USB Linux Howto
I started this blog writing a guide on how to set up a usb stick to boot multiple versions of Linux. At the time. despite the fact that it’s easy to do, there weren’t many detailed guides. I’ve endeavoured to make the information useful and easy to follow by editing it and adding screenshots.
Some methods to make a USB stick bootable are destructive (You need to format the drive, wiping everything off it.) Since the days of “Mac” and “IBM” floppy discs, all USB sticks, as well as flash cards come formatted with FAT, which works on everything. If you format your drive, you might have problems on some machines and make it hard to transfer big files. This can also cause problems due to the 100,000 writes issue. Using a non destructive method, all of the Linux information is compressed inside normal files. They can be copied off if you want more room to copy something else on, or can be deleted with no hassles.
You can use a great program called ‘Unetbootin’ to easily make a drive bootable.
Also, if you have Puppy Linux on a CD (or another USB stick) then that can also easily set up your USB stick to boot Puppy Linux.
There are a lot of different Linux distributions that can do different things. If you want your USB stick to boot up several of these, you can follow this guide.
I also made this guide on how to modify a bootable USB stick to also boot Puppy Linux (from Ubuntu) with screenshots.
Here are some useful Linux distributions and other tools you might be interested in.
>>Backtrack. Backtrack 3 comes with a nice KDE interface, and a lot of computer forensics and other interesting tools.
>>Ophcrack. This can crack windows passwords easily, and is useful when passwords have been forgotten.
Memtest86+ is a really useful tool to check a computer’s memory for errors. Good to keep this one handy.

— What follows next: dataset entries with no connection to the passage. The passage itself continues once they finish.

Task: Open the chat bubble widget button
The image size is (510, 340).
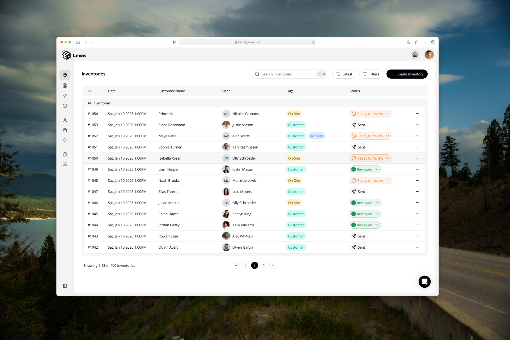Action: pyautogui.click(x=424, y=282)
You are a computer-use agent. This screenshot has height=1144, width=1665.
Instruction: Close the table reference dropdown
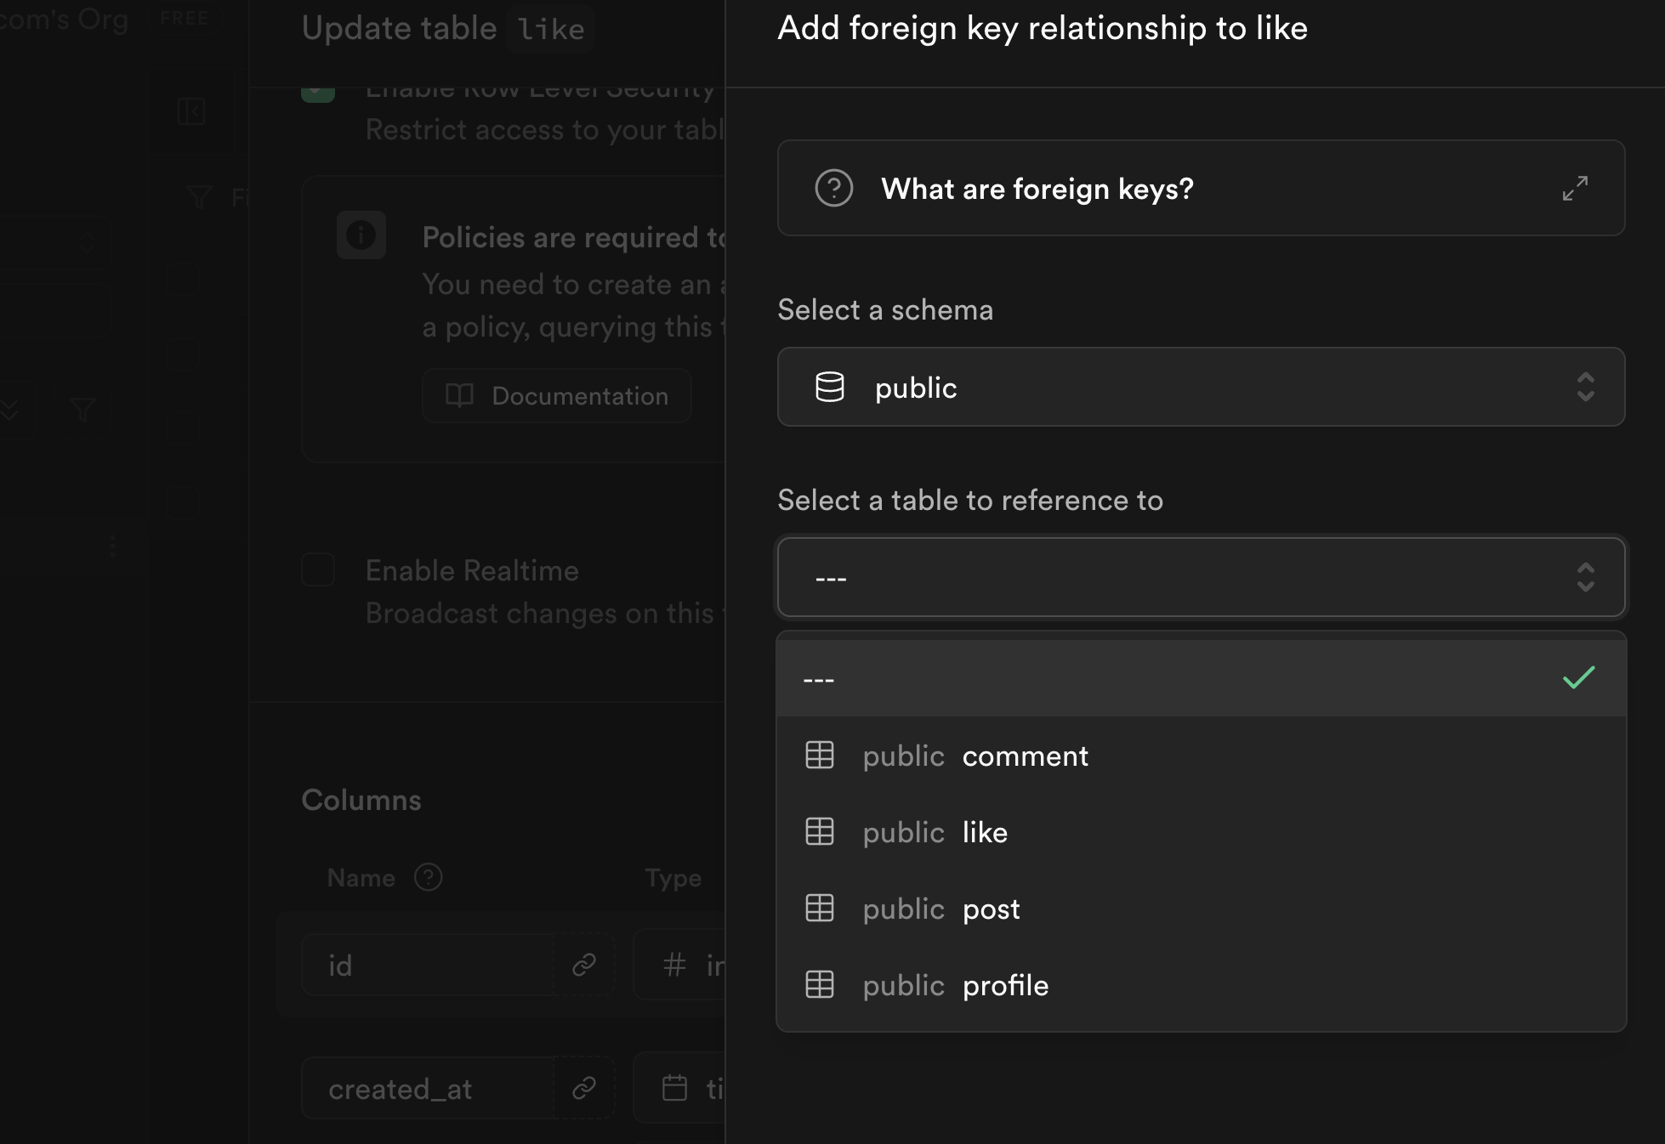point(1200,577)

>>McGrew Security Ram Dumper (msramdmp) A tool that can be used in a ‘cold boot’ attack in which you take information left in the ram after a computer has shut down. Can potentially be used to recover encryption keys.
You can add files to open with F keys to give more information, boot options and so on for each distro. Often distros come with files called “F1″ and whatnot with information. Just change their names, and put lines like this in syslinux.cfg.

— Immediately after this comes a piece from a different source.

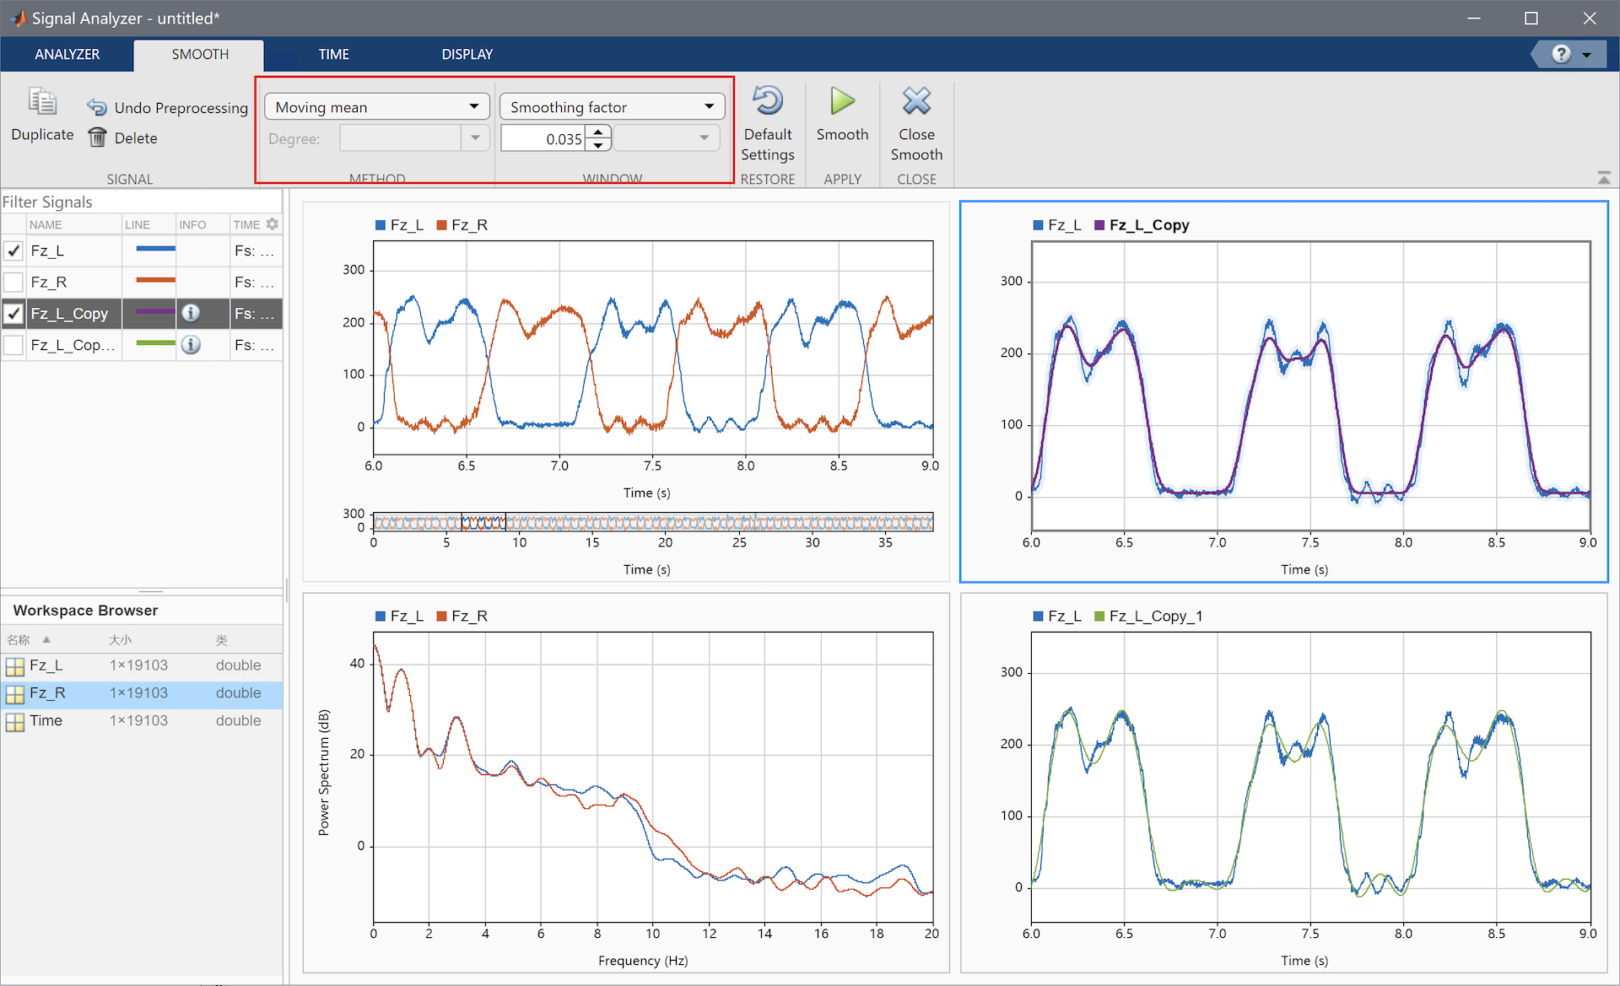This screenshot has height=986, width=1620.
Task: Collapse the ribbon using the top-right arrow
Action: click(1605, 177)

F1 /linux/Menu1.txt F2 /linux/Menu2.txt >>Adding Colours
Other things to play around with:
Syslinux can run “com32″ applications. ‘reboot.c32′ will reboot, ‘chain.c32′ chainloads to a hard drive. (You need to append ‘hd0′ or ‘hd1′) I recommend adding these to the menu and to syslinux.cfg.
Syslinux comes with a thing called ‘menu’ that you can use to give a basic boot menu. Many live cds use “vesamenu.c32″ to display a menu with graphics in the background. I prefer not to use this as it’s complicated to set it up to look right.
A Google Summer of Code entry that looks exciting is to use the SUSE ‘gfxboot’ to add a more interactive, graphical bootup menu as a com 32 application, like vesamenu. Gfxboot can handle some animations and whatnot.